I have already implemented the JWSVerificationMultiKeySelector
in our code base, but would love to contribute this back to your project (with all relevant tests of course!) if you don't have such a thing.
Comments (10)
-
-
Hi Marco,
If the key candidates are stored in a JWK set one could use the
JWSVerificationKeySelector
with anImmutableJWKSet
-If that doesn’t work for you paste snippet and I’ll look at it.
Cheers,
-
Hi Vladimir, unfortunately using an
ImmutableJWKSet
doesn't work for me as we depend on a wellknown JWKS endpoint for serving the keys (with jumbled algorithms). What makes it more tricky is that they do regular key rotation.I’d love to contribute a PR for the work that I did if you are open to it.
Cheers,
Marco.
-
Sure, feel free to send a PR.
Did you look at the https://www.javadoc.io/doc/com.nimbusds/nimbus-jose-jwt/latest/com/nimbusds/jose/jwk/source/RemoteJWKSet.html ?
-
Yes, and I’m using it too. Here is how I implemented the JWT processor using my new key selector implementation.

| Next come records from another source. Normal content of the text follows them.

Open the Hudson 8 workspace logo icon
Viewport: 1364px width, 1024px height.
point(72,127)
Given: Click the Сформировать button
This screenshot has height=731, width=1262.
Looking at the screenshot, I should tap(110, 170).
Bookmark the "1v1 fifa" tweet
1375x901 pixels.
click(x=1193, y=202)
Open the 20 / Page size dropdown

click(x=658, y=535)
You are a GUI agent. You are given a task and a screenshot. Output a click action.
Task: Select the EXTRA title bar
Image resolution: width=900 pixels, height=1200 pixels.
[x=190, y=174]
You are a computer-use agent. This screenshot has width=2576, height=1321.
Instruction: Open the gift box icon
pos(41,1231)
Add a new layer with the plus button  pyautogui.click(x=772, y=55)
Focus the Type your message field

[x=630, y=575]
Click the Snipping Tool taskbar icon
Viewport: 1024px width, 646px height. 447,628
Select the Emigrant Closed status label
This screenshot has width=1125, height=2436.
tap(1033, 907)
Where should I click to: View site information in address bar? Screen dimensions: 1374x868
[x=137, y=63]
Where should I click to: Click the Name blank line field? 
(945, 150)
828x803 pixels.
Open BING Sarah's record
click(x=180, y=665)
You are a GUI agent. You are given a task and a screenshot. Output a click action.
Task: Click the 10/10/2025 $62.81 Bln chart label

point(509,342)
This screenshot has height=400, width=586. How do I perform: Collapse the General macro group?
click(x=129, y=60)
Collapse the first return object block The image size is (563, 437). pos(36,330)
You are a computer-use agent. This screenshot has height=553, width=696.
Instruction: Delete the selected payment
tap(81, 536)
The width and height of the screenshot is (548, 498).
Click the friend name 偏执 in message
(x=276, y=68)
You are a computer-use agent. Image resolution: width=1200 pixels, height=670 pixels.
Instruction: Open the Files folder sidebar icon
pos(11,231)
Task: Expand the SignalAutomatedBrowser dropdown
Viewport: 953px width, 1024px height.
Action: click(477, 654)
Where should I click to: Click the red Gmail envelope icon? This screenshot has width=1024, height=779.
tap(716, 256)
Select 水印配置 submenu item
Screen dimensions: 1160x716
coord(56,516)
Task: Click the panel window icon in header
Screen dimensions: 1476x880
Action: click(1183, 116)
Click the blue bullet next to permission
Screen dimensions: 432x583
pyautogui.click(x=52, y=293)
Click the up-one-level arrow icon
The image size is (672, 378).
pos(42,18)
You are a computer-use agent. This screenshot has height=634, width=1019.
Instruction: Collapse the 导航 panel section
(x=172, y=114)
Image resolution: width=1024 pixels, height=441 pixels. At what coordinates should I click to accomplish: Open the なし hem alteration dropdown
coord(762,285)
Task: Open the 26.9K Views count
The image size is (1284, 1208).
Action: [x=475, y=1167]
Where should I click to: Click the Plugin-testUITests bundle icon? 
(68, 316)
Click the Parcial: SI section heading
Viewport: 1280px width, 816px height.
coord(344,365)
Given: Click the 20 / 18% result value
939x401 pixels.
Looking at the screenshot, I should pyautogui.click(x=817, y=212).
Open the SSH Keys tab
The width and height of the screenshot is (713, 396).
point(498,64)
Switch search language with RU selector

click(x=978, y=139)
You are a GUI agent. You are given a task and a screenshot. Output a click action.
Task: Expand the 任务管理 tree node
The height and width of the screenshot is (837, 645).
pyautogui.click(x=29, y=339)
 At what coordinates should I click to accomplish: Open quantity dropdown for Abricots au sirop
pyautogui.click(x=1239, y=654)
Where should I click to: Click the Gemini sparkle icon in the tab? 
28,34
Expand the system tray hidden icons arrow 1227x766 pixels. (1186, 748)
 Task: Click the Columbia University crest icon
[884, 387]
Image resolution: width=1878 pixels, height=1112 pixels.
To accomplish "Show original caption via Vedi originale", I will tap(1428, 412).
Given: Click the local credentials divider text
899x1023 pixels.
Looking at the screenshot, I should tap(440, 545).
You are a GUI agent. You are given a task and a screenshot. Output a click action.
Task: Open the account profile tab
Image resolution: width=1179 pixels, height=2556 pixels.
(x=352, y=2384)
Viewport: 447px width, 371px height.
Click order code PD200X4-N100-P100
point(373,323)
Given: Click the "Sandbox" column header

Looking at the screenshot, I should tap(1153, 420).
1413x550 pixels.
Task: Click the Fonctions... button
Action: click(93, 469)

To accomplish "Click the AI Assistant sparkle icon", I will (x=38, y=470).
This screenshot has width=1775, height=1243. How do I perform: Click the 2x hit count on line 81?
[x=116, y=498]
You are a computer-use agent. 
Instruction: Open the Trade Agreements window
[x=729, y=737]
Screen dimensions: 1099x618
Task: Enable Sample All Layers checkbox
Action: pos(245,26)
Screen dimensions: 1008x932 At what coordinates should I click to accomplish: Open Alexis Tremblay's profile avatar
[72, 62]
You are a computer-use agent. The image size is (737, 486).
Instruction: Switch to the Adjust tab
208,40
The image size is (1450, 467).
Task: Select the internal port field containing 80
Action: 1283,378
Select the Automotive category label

private val jwtProcessor by lazy { DefaultJWTProcessor<SecurityContext>().apply { jwsTypeVerifier = DefaultJOSEObjectTypeVerifier( JOSEObjectType("ciam+jwt") ) jwsKeySelector = JWSVerificationMultiKeySelector( listOf(ES256, ES384, ES512, HS256, HS384, HS512, RS256, RS384, RS512), RemoteJWKSet(URL(ciamJwksEndpoint)) ) jwtClaimsSetVerifier = DefaultJWTClaimsVerifier( JWTClaimsSet.Builder() .issuer(issuerClaim) .audience(audienceClaim) .claim("scope", scope) .build(), setOf("sub", "iss", "aud", "jti", "iat", "exp") ) } }
Hope that with the example it makes more sense now
-
I got it
Please send in your patch or PR and I’ll review it.
I was also thinking of updating
JWSVerificationKeySelector
with a constructor that allows for multiple JWS algs, but then that would break thegetExpectedJWSAlgorithm()
method :( -
Yes, that was my first approach too, but then ran into that limitation. PR for
JWSVerificationMultiKeySelector
and corresponding test(s) coming up. -
Great, looking forward to it :)
-
I’ve submitted a PR for this work and ended up going for a simpler approach using the existing selector:
https://bitbucket.org/connect2id/nimbus-jose-jwt/pull-requests/65/accomodate-multiple-algorithms-in
Let me know if this looks okay, I’ll be happy to change/improve anything requested.
-
- changed status to resolved
Done with PR 65.
- Log in to comment
Apologies, I submitted this issue without having a bit bucket account.